» Your goal: Reproduce verbatim the rows from the line with "The width and height of the screenshot is (1080, 1081)." to the line with "at that location.", both included, and omit the pictures.

» Exercise data:
———
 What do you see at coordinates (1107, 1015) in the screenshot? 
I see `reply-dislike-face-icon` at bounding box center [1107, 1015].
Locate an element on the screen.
———
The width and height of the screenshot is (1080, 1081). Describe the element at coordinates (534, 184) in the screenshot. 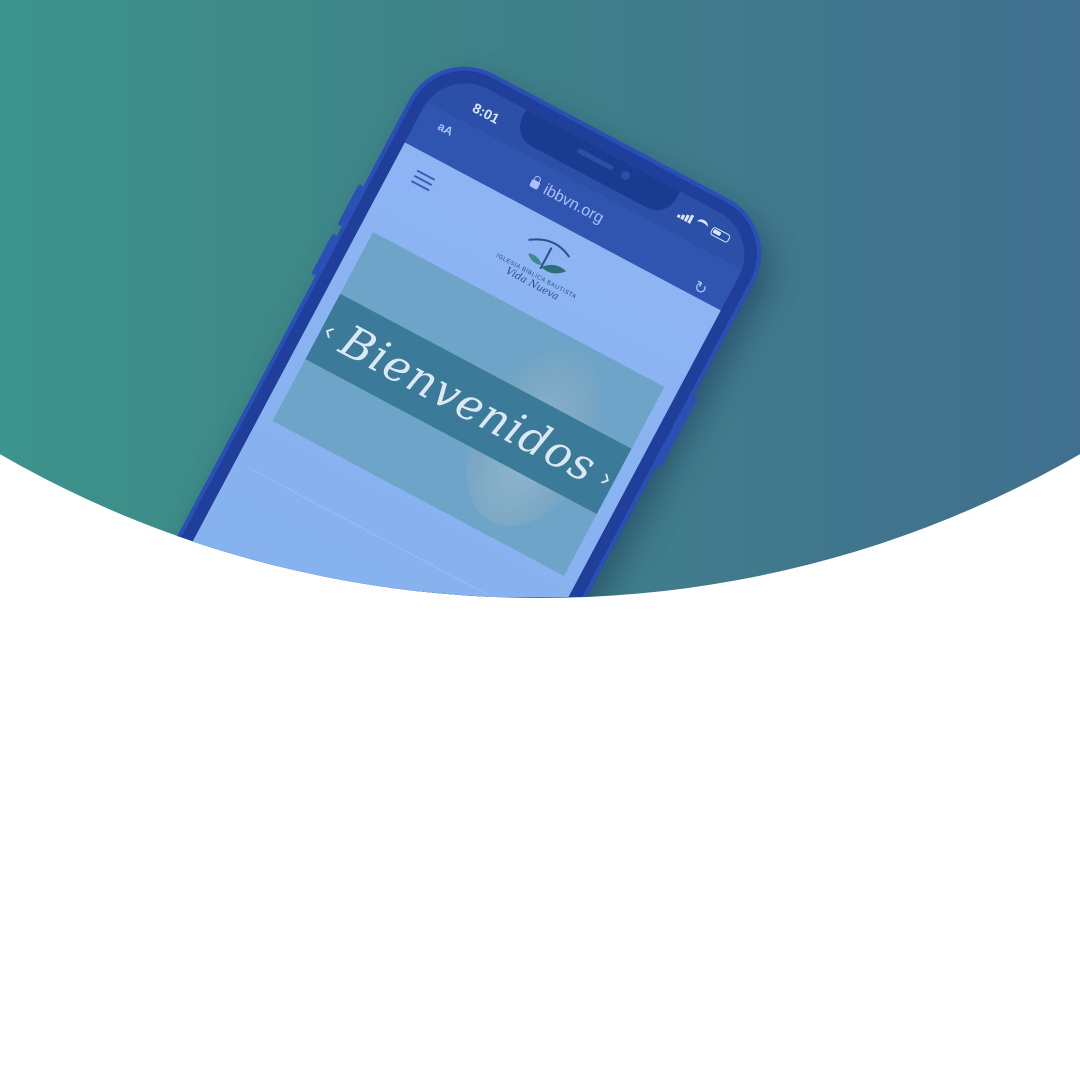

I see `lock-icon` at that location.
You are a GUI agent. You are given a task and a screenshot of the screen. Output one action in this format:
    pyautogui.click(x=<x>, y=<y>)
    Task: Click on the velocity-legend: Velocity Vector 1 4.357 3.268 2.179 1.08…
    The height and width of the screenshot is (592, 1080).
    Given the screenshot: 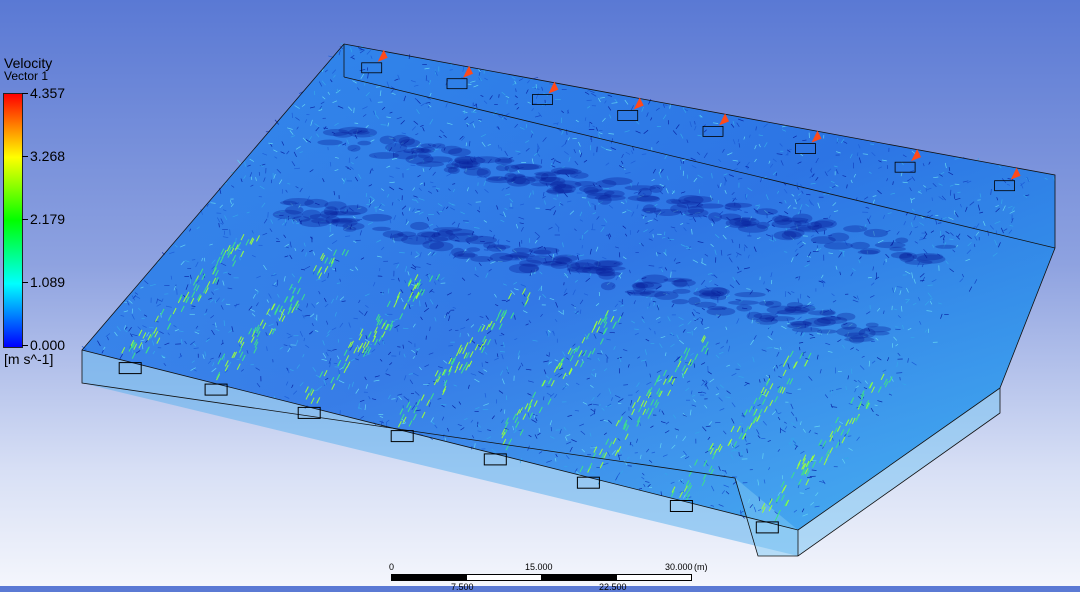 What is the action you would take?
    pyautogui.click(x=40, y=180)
———
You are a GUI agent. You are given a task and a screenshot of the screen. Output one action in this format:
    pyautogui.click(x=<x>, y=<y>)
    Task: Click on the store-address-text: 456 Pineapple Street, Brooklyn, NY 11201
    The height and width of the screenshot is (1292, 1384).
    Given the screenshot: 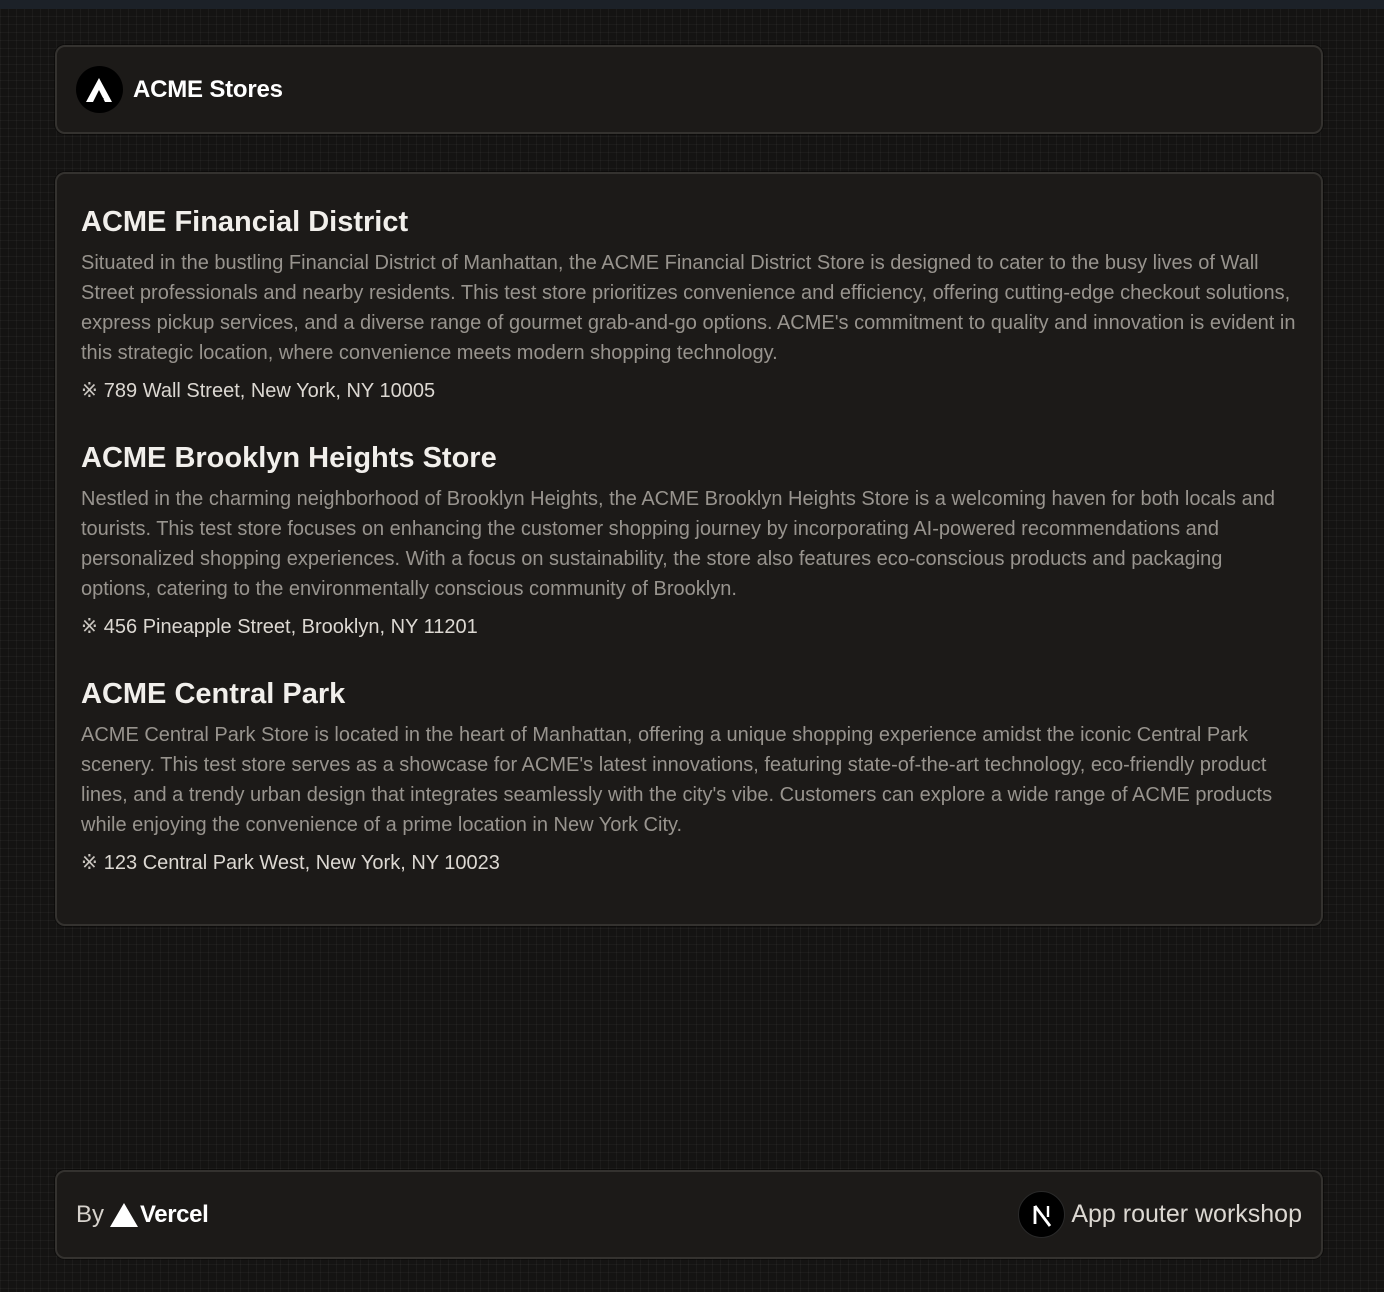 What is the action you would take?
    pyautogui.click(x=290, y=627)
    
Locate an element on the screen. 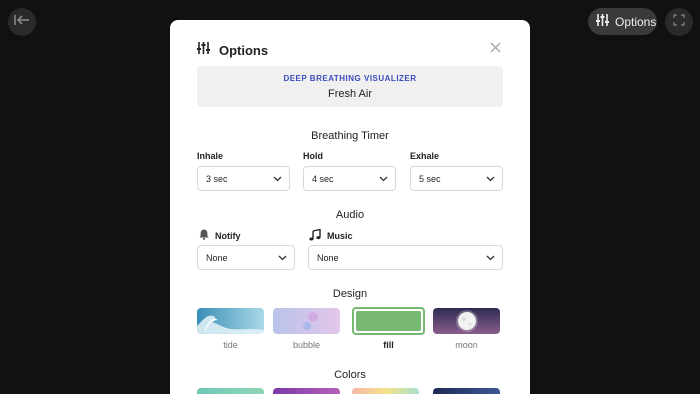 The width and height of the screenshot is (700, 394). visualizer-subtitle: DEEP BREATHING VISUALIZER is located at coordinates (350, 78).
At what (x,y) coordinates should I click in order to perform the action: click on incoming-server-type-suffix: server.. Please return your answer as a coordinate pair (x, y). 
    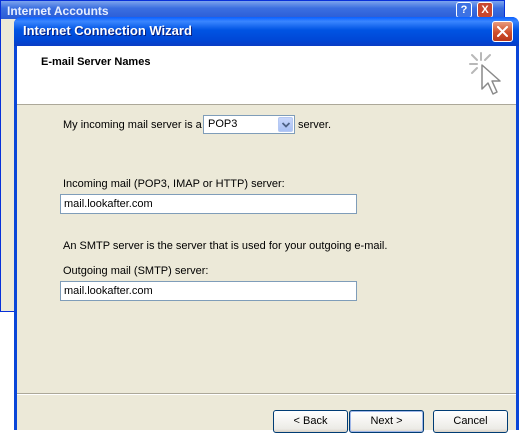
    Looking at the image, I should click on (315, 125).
———
» Exercise output:
The width and height of the screenshot is (1080, 1081). Describe the element at coordinates (534, 184) in the screenshot. 

I see `lock-icon` at that location.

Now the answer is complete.